● **Records to use**
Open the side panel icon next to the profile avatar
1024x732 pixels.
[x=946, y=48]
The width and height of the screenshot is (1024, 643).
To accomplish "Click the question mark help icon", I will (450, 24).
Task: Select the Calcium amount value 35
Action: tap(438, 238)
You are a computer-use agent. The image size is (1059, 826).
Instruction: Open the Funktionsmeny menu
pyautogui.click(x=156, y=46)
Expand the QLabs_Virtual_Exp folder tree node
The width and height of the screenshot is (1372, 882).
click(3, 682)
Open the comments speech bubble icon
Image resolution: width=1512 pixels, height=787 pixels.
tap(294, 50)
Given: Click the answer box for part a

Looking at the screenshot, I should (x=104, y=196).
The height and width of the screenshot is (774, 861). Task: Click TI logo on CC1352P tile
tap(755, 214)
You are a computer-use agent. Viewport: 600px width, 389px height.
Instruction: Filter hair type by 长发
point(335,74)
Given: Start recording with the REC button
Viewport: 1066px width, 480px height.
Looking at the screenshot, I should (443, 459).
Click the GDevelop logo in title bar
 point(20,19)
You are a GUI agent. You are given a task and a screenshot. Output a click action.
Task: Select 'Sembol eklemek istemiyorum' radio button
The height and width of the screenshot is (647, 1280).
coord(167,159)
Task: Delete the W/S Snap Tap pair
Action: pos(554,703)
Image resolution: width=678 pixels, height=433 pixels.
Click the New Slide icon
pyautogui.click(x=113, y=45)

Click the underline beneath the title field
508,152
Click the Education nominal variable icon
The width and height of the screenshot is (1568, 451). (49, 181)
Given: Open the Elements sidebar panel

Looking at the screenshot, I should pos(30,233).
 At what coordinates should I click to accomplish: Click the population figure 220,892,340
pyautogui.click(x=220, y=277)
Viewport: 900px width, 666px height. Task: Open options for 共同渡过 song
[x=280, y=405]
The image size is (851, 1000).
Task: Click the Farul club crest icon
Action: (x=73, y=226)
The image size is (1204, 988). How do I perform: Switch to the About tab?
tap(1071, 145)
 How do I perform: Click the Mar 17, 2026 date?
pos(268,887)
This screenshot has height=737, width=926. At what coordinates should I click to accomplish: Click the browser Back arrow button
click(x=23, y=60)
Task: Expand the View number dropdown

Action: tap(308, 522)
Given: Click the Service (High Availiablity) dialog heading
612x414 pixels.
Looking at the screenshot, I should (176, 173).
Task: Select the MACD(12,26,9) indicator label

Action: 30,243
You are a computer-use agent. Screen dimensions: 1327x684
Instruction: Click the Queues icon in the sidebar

● **What this task involves**
Only this range is to be output: the line that contains "You are a computer-use agent. Screen" through the last line of the records above, both inclusive.

● **Answer for the task**
You are a computer-use agent. Screen dimensions: 1327x684
Instruction: Click the Queues icon in the sidebar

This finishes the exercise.